This example shows how to put together a basic RNA-Seq pipeline. It maps a collection of read-pairs to a given reference genome and outputs the respective transcript model.
#!/usr/bin/env nextflow
/*
* The following pipeline parameters specify the reference genomes
* and read pairs and can be provided as command line options
*/
params.reads = "$baseDir/data/ggal/ggal_gut_{1,2}.fq"
params.transcriptome = "$baseDir/data/ggal/ggal_1_48850000_49020000.Ggal71.500bpflank.fa"
params.outdir = "results"
workflow {
read_pairs_ch = channel.fromFilePairs( params.reads, checkIfExists: true )

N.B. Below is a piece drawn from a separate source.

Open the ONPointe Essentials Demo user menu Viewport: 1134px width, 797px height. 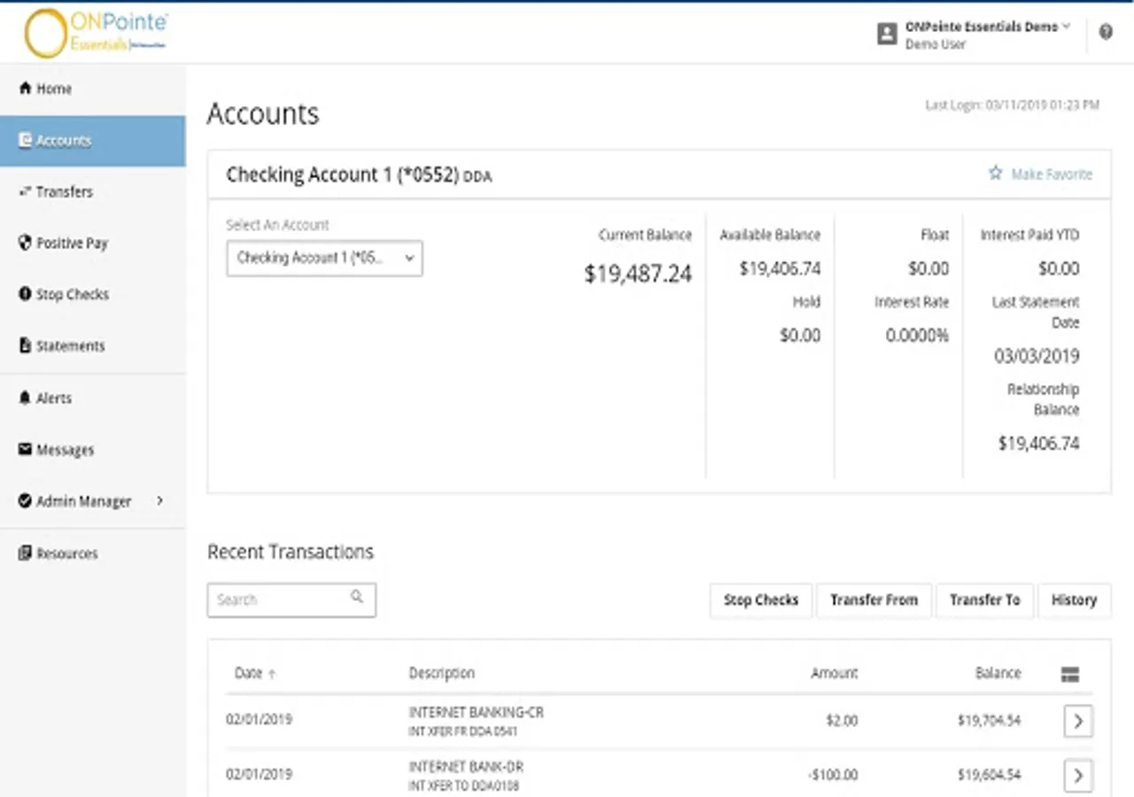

INDEX(params.transcriptome)
FASTQC(read_pairs_ch)
QUANT(INDEX.out, read_pairs_ch)
}
process INDEX {
tag "$transcriptome.simpleName"
input:
path transcriptome
output:
path 'index'
script:
"""
salmon index --threads $task.cpus -t $transcriptome -i index
"""
}
process FASTQC {
tag "FASTQC on $sample_id"
publishDir params.outdir
input:
tuple val(sample_id), path(reads)
output:
path "fastqc_${sample_id}_logs"
script:
"""
fastqc.sh "$sample_id" "$reads"
"""
}
process QUANT {
tag "$pair_id"
publishDir params.outdir
input:
path index
tuple val(pair_id), path(reads)
output:
path pair_id
script:
"""
salmon quant --threads $task.cpus --libType=U -i $index -1 ${reads[0]} -2 ${reads[1]} -o $pair_id
"""
}
To run this pipeline on your computer, you will need:
Install Nextflow by entering the following command in the terminal:
$ curl -fsSL get.nextflow.io | bash
Then launch the pipeline with this command:
$ nextflow run rnaseq-nf -with-docker
It will automatically download the pipeline GitHub repository and the associated Docker images, thus the first execution may take a few minutes to complete depending on your network connection.
NOTE: To run this example with versions of Nextflow older than 22.04.0, you must include the -dsl2 flag with nextflow run.